At this point, finding a tower—besides the one at the law enforcement center—had become a quest in its own right. It was about 5 pm and we had left Tucson a little after 9 am. Following the man’s directions, we went back to the border at San Miguel gate, where there was construction equipment and several piles of gravel. Two workers were moving around in large trucks. According to signs on the equipment, they were employees of Meridian Engineering, a Tucson-based construction company. Later, I saw that they had a $9 million contract for CBP (under the U.S. Army Corps of Engineers) to build a bridge for the Border Patrol on the road next to the vehicle barriers over the Vamori wash. This same company was awarded a similar $19 million contract in 2019 to construct road infrastructure to access the IFTs on the Nation.
I wondered if Meridian Engineering’s Caterpillar bulldozers and excavators working on the bridge were the same equipment that made the road up to the IFT where I started this piece. About five miles up the road, we saw the tower for the first time. It was surrounded by cattle. At the Chukut Kuk District office, Elaine Delahanty had mentioned that people worried about how the towers would affect the livestock. Delahanty also mentioned that people were concerned about privacy. I thought about the many people on the O’odham Nation who, over many years, had complained to me that they were under surveillance. As we stood there at the base of the tower, I heard the buzzing sound the Palestinians described.
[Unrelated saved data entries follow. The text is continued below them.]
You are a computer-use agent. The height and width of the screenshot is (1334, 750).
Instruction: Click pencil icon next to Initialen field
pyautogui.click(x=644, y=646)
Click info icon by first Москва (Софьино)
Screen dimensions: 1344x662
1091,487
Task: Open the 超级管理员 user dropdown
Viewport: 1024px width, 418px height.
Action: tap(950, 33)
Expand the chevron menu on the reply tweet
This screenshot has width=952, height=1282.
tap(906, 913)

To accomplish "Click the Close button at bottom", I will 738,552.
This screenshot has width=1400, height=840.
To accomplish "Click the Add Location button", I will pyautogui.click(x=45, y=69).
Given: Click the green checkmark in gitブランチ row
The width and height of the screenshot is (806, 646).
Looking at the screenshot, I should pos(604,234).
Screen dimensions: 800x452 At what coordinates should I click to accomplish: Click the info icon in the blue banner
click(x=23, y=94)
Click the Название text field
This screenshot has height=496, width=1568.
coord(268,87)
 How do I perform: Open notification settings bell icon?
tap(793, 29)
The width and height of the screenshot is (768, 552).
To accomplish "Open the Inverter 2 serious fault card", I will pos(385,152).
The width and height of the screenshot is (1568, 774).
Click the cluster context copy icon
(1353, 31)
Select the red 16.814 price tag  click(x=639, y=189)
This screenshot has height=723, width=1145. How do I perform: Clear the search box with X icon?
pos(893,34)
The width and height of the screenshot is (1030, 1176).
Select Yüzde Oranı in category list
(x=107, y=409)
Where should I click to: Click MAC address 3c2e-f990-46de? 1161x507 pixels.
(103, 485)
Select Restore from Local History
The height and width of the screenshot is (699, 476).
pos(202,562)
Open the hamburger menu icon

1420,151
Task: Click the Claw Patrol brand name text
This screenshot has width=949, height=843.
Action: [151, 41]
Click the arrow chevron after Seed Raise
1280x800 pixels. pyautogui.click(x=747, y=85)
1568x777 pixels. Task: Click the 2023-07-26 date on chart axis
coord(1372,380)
Daukei mentioned that the tower could see not only Topawa but also Highway 19, including where the man said that he never knew when he was being watched, along with the communities of Cowlic and Vamori. “Big brother is real around here,” Daukei told me. After eight years of following a contract that had come to a close, I had a feeling that the era of the IFT—and other surveillance towers, cameras, robots, and drones, and resistance to them—was just beginning.